__Excerto do documento__:
┄┄┄┄┄┄
Pois a uma meia tarde de Novembro de 2018, refrescando de uma excursão pelo esturricante inverno indiano, estava eu sentado a uma das mesas do Leopold, tilintando gelo, recebendo o bálsamo de uma das ventoinhas aparafusadas no tecto e deixando vaguear o olhar pela sala, quando um vulto, vindo dos lados da cozinha, me prendeu a atenção. Convém explicar, a quem nunca por lá esteve, que para se ir à casa de banho do café se tem de passar ao lado da cozinha – da qual, na passagem, se poderá espreitar o ar fervilhantemente caótico – e só para além desta se encontra o cubículo onde mal cabe um ser humano e em tudo semelhante a uma cabine de sauna, pois, uma vez fechada a porta, não há ar – natural ou ventilado – que ali chegue! No regresso à sala é forçoso praticar uma gincana entre a mais de uma dúzia de empregados que, equilibrando bandejas, corrupiam entre a cozinha, o balcão e as mesas e era a uma dessas gincanas que eu, tilintando o meu copo de sumo, assistia, divertido. O homem que regressava das casas de banho era enorme, particularmente pelos padrões hindus e trajava um polo amarelo às risquinhas que realçava a cruzada por entre as camisas brancas dos criados, e quando chegou à sua mesa – a pouco mais de três metros da nossa – reparei que usava calções e sandálias, um autêntico turista americano, portanto. Ao vê-lo sentar-se voltou a assaltar-me a sensação de familiaridade que me tocara quando o vira ao longe e isso fez redobrar a minha atenção sobre ele, pormenor que deverá ter captado pois vi-o deter, por breve instante, o olhar em mim, um olhar habitado pela cautela e pela neutralidade composta de quem está habituado a ser reconhecido publicamente. 
Richard Jenkins como Nathaniel Fisher em Sete Palmos de Terra.
┄┄┄┄┄┄
__Dados abaixo__:
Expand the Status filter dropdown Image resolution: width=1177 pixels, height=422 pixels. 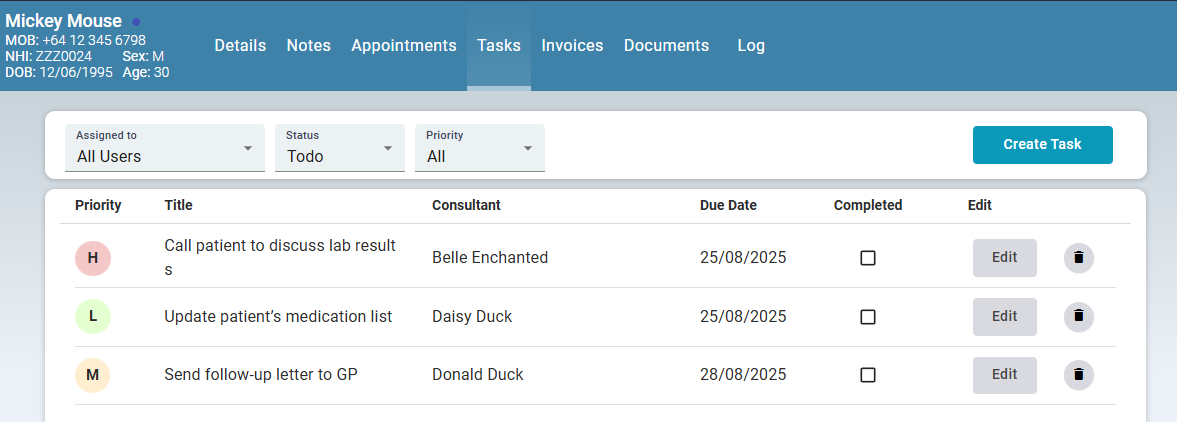pyautogui.click(x=340, y=148)
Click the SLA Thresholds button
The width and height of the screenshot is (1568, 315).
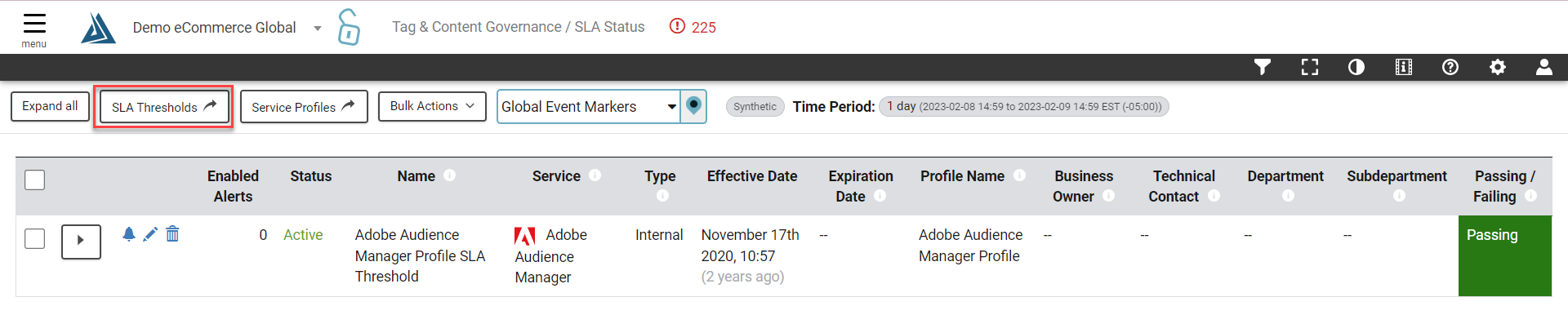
┄┄┄┄┄┄
__Tarefa__: Enumere todas as peças de roupa e de calçado que, segundo o excerto sobre o café Leopold, o homem que regressava das casas de banho usava.

__Resposta__:
- Polo amarelo às risquinhas
- Calções
- Sandálias